Deuxièmement, Tocqueville voit que la guerre mettra fin aux libertés, comme l’a fait la guerre contre le terrorisme (cet EGM, être généré médiatiquement) à partir des années 90 ou du 11 septembre; la fascisation américaine peut être datée de Clinton, mais Chesterton la voyait poindre au cœur des années vingt: lynchage des noirs, chasse au facies (pas de juif, d’italien ou de balkanique en Amérique!), chasse au bolchevik-anarchiste, chasse enfin au buveur de bière ou de vin rouge…
Voilà où nous en sommes deux siècles après Tocqueville, quand les vassaux et les politiciens choisis (un politicien européen n’est plus élu, il est choisi, a déclaré un historien américain) vont accepter leur ruine avec un bel esprit de renoncement et dans l’indifférence d’une opinion publique momifiée. Les prétextes incriminés relèvent de la plus criante hypocrisie, hypocrisie qui existait déjà à l’époque de Rudyard Kipling ou Jules Verne quand on envahissait et pillait un pays pour les mêmes éhontés prétextes humanitaires. On évoque souvent l’hypocrisie de cette civilisation « démocratique » anglo-saxonne; l’analyste anti-impérialiste Hobson parlait en 1900 d’inconsistance de l’esprit humanitaire et impérial britannique. Peu cher payé pour les camps de concentration des Boers…

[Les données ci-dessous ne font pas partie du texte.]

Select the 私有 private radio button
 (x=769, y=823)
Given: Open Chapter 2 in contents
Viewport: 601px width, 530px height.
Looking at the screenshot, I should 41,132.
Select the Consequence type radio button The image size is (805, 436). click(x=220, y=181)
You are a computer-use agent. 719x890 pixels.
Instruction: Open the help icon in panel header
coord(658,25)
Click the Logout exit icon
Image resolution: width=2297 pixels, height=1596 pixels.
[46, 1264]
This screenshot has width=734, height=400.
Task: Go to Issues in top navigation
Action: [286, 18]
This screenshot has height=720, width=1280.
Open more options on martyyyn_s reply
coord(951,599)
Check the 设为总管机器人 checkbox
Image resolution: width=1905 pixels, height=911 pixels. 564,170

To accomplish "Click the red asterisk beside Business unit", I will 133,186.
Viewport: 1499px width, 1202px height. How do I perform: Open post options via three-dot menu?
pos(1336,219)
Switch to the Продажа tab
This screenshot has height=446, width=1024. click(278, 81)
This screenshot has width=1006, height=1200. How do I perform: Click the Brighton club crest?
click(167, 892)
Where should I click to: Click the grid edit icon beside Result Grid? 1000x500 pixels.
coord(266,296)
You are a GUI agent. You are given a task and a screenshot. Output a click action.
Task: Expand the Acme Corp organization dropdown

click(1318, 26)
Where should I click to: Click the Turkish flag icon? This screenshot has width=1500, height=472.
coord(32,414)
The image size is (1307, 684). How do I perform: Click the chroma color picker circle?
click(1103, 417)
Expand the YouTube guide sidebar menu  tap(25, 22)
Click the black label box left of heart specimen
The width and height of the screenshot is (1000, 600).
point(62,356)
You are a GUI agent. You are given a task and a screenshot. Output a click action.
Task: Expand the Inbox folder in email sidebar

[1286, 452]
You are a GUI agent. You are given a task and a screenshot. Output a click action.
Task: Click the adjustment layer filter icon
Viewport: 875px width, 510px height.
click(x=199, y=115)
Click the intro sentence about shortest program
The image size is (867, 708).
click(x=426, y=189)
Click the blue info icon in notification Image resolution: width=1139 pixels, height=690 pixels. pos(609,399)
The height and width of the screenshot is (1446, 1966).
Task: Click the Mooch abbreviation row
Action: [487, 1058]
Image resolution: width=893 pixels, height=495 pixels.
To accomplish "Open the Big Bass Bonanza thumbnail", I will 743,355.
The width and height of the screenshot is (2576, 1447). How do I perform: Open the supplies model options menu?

On pourra enfin rappeler une chose: ces démocraties se pensent meilleures, mais elles ne sont meilleures que parce qu’elles ont gagné leurs récentes guerres. Robert McNamara, dans Le Brouillard de la Guerre, le rappelle: « si nous avions perdu en 1945, nous aurions mérité d’être pendus. »
Il fut un temps où les démocraties prenaient plus de gants. On avait peur du péril jaune, du péril rouge, mais aujourd’hui on n’a même plus besoin de prétextes. L’Europe devient une colonie d’esclaves au service de l’étranger ou du bankster américain. A ce titre, elle et sa population sont « expendable », liquidables sur un champ de bataille ou dans une salle de marché. On fait confiance à la télé et aux ordinateurs pour anesthésier tout le petit monde.
Je pense au grand écrivain américain Gore Vidal; dans son beau pamphlet sur la guerre perpétuelle US, il écrivait:
« La junte du Pentagone en charge de nos affaires a programme son président pour nous dire que Ben Laden était un maléfique qui enviait notre bonté, notre richesse et notre liberté. »
Gore Vidal recense après 200 opérations militaires US de 1960 à 2000 puis il fait le lien entre la cruelle oligarchie boursière des années Clinton-Bush et la militarisation de la politique US devenue ultra:
« L’administration US, à peu près inepte dans tous les domaines sauf dans l’exemption des impôts pour les plus riches, a déchiré tous les traités auxquels les nations civilisées souscrivent, les accords de Kyoto, puis les accords nucléaires avec la Russie. »
Enfin, Vidal rappelle ce que c’est qu’un terroriste. Et ce n’est pas pour lui un fou d’Allah:
« Selon le dictionnaire d’américain d’Oxford, le mot terroriste désigne un supporteur des Jacobins, qui défend et pratique la Terreur, soit la répression et le bain de sang dans la propagation des principes de démocratie et d’égalité. »
Le grand romancier de conclure: la plupart des terroristes actuels se trouvent dans nos gouvernements occidentaux.